__Exercise aim__. In the listing below, find the line containing "privacy voorwaarden (69, 1257)" and the line containing "Instellingen (128, 1403)". Repeat exactly those two lines and every line between them, nothing more.

__Records for the exercise__.

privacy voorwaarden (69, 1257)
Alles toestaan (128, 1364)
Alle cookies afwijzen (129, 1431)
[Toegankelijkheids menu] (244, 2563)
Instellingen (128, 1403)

--

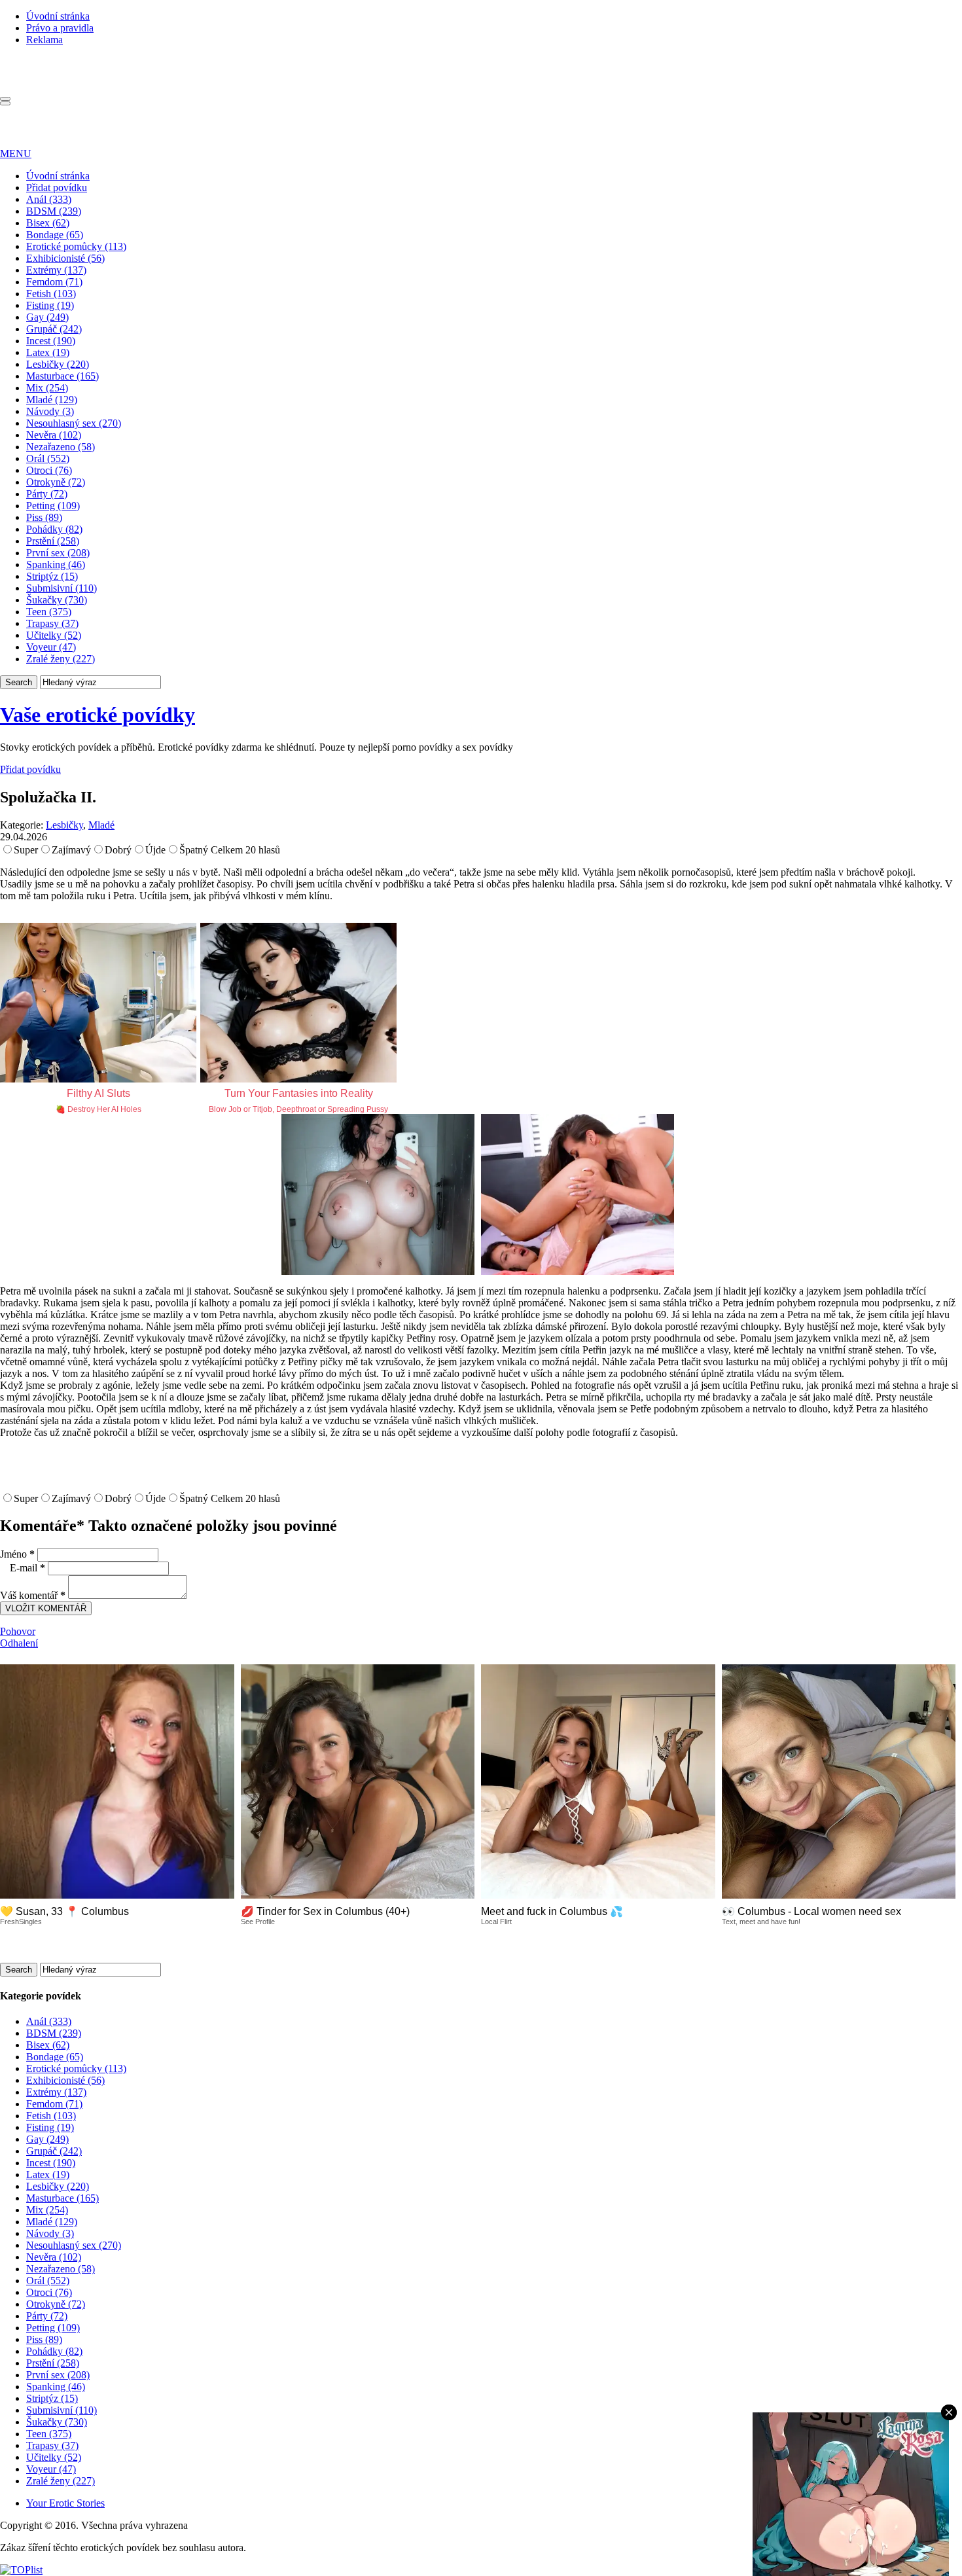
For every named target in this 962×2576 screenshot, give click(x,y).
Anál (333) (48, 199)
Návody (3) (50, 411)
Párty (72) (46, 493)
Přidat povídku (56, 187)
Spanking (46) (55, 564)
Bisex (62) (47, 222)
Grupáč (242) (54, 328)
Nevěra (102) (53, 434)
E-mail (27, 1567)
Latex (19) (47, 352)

__Output of the exercise__.
privacy voorwaarden (69, 1257)
Alles toestaan (128, 1364)
Alle cookies afwijzen (129, 1431)
[Toegankelijkheids menu] (244, 2563)
Instellingen (128, 1403)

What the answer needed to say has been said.